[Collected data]
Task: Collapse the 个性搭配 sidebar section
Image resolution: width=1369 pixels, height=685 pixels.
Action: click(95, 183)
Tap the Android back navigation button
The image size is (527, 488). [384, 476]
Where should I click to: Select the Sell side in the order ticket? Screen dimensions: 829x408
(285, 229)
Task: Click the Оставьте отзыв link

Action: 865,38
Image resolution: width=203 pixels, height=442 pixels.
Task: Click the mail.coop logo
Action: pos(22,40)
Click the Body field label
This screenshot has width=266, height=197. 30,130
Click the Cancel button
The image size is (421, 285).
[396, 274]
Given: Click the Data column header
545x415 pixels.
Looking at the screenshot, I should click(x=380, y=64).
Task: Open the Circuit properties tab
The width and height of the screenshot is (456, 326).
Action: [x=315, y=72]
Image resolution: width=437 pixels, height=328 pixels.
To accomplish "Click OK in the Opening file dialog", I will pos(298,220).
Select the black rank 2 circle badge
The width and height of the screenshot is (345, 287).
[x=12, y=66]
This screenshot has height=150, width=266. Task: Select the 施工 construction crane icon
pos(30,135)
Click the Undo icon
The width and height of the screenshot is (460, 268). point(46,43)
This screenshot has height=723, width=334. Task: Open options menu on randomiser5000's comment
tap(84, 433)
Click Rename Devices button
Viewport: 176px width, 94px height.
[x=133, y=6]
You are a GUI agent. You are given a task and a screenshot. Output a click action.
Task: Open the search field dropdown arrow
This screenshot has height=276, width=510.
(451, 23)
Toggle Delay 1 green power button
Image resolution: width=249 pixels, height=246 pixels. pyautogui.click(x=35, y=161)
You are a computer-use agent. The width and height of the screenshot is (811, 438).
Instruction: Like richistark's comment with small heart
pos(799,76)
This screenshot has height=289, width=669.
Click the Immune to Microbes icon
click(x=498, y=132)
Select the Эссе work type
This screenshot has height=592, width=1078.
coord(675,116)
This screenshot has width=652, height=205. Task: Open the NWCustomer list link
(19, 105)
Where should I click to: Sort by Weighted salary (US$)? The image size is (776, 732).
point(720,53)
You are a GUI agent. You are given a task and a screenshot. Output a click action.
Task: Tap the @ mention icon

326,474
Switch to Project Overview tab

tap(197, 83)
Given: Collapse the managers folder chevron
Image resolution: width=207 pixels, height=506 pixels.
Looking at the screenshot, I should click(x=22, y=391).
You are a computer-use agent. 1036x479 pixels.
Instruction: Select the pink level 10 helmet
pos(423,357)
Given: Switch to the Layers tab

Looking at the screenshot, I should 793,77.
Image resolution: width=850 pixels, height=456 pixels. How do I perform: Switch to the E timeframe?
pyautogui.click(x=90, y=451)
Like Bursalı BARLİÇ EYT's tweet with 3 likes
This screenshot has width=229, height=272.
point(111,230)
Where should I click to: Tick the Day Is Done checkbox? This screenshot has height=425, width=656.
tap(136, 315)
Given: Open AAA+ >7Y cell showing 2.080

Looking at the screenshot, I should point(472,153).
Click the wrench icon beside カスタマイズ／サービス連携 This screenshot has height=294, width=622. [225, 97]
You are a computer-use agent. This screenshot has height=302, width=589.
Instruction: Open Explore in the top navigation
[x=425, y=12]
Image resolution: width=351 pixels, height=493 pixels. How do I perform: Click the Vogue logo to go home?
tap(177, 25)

About this task
Count the lines of the records that contain the word "Collapse". Give only the count.

Result of this exercise
2